[Stored data entries]
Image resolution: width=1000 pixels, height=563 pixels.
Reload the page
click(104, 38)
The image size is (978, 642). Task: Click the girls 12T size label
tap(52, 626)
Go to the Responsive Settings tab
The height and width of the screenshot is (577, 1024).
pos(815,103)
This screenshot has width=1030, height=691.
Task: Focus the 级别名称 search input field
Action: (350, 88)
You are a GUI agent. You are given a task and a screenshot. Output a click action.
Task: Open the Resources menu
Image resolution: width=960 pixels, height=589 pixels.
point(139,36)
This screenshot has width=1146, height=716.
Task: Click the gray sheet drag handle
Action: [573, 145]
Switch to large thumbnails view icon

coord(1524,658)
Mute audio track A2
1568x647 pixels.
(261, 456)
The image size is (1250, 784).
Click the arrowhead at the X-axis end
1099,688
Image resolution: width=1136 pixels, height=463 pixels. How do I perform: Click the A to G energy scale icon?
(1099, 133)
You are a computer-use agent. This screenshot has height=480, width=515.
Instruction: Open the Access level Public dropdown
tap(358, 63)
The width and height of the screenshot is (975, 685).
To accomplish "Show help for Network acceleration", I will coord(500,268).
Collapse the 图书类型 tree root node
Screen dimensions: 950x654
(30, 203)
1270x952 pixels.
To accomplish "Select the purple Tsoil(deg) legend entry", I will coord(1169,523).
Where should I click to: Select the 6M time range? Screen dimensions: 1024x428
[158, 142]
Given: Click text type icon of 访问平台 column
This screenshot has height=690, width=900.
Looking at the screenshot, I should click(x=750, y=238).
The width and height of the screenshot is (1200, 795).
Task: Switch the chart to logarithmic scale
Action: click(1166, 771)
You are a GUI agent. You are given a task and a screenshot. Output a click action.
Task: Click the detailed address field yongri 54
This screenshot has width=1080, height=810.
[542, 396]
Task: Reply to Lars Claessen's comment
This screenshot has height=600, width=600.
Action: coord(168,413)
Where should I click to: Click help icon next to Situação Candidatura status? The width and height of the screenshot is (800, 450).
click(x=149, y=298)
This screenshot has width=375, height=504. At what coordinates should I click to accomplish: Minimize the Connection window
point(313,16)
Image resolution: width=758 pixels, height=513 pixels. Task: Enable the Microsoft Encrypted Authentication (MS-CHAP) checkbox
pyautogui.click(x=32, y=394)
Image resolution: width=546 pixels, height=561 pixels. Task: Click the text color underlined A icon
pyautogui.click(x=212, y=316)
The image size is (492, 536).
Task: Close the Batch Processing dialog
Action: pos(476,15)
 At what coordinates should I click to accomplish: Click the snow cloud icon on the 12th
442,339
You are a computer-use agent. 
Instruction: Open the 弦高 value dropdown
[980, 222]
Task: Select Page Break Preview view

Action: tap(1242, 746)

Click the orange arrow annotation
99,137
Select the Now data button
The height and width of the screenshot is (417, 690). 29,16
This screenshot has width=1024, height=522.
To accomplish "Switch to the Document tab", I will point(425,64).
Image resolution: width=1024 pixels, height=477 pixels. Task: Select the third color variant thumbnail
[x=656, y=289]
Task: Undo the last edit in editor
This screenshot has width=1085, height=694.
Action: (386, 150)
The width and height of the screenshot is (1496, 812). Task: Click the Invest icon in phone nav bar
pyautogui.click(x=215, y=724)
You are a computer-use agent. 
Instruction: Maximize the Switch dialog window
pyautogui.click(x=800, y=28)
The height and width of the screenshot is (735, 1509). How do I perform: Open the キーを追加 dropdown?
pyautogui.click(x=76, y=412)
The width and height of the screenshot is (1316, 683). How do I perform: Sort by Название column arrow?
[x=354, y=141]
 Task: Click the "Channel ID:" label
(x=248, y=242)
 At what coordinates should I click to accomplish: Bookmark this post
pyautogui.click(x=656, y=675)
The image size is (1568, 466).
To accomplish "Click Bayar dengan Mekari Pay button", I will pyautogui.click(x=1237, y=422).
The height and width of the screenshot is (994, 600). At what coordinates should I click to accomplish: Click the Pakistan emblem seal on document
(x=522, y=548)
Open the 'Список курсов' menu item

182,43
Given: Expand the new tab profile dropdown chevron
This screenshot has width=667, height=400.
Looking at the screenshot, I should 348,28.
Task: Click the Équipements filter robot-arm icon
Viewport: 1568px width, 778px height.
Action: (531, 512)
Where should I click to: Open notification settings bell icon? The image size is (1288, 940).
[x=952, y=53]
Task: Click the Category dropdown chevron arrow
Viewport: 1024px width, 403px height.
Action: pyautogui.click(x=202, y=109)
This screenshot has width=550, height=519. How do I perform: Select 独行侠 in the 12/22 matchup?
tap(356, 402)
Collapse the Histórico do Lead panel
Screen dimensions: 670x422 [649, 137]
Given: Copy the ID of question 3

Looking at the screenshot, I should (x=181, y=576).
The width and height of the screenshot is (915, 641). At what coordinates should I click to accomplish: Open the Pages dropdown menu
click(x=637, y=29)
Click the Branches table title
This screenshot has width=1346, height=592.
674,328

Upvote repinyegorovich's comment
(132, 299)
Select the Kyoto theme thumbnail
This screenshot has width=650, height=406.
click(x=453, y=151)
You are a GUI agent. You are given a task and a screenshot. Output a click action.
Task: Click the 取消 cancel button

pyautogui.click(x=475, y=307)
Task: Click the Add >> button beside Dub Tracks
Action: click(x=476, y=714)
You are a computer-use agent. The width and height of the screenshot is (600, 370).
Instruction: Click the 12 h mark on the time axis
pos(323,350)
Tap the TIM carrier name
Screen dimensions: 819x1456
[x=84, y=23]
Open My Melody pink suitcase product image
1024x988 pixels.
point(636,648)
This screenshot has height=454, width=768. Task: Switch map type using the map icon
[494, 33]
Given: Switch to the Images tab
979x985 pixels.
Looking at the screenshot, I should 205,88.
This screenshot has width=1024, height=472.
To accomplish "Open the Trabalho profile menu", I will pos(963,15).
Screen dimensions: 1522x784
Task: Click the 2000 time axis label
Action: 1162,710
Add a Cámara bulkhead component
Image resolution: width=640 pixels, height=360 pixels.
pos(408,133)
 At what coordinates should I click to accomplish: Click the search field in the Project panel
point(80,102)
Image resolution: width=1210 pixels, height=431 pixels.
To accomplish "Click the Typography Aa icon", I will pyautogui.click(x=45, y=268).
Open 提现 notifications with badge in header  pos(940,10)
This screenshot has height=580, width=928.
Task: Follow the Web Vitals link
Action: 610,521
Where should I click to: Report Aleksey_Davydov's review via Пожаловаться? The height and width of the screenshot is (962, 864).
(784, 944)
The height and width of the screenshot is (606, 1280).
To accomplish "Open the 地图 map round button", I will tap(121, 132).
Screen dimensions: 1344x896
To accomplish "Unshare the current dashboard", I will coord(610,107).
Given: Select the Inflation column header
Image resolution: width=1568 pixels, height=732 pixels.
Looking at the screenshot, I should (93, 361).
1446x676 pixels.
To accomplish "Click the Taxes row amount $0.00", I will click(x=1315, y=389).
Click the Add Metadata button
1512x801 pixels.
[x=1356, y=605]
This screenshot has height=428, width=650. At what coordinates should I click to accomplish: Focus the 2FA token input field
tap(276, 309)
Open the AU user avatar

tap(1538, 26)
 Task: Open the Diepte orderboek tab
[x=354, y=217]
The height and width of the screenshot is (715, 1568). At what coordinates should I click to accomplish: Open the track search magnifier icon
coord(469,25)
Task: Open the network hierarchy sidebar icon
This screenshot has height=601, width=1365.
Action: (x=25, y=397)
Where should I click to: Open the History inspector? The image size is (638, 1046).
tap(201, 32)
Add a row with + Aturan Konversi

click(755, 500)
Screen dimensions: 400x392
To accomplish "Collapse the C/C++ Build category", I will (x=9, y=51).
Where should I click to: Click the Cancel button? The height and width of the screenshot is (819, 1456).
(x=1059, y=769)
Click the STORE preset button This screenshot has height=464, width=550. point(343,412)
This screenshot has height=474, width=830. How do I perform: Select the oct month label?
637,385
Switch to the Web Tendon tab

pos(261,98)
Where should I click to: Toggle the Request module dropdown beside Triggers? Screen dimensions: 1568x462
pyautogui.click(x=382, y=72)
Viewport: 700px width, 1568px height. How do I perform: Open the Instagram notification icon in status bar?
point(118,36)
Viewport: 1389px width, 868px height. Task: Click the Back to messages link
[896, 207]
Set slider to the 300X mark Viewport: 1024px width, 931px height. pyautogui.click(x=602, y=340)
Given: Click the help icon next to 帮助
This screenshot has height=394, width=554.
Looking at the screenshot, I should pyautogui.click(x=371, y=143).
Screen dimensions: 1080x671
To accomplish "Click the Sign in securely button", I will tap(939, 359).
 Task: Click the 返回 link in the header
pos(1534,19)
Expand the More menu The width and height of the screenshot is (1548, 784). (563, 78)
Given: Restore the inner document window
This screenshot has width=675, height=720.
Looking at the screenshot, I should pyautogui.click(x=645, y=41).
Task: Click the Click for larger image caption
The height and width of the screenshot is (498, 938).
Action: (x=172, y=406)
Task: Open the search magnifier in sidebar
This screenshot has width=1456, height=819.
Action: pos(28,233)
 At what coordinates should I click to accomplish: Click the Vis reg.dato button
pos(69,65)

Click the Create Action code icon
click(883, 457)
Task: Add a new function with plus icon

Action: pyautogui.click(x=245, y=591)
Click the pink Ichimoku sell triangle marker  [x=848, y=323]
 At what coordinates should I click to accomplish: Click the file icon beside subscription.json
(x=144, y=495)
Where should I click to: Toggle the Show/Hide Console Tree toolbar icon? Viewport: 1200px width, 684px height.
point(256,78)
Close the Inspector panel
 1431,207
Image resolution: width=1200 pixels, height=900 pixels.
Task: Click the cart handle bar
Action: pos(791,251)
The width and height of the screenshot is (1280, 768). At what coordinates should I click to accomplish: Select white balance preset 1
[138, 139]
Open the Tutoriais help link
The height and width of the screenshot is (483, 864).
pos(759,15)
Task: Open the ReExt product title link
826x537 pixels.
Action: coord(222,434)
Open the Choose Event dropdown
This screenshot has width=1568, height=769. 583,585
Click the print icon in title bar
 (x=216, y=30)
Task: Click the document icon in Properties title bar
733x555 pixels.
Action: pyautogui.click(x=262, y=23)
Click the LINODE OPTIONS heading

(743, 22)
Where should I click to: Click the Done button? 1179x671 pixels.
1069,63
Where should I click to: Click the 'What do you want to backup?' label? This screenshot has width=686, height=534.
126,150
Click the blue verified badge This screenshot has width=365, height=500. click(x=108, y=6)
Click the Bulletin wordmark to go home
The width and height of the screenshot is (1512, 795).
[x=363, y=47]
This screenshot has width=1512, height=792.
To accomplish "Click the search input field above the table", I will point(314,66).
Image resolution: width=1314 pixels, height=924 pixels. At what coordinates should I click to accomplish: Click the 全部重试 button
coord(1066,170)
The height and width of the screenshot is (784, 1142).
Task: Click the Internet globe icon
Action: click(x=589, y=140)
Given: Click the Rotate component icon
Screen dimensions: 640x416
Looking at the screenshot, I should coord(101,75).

#### The task:
Once each line with "computer" in the entries is counted, state the total and nothing else.

#### Problem solution:
4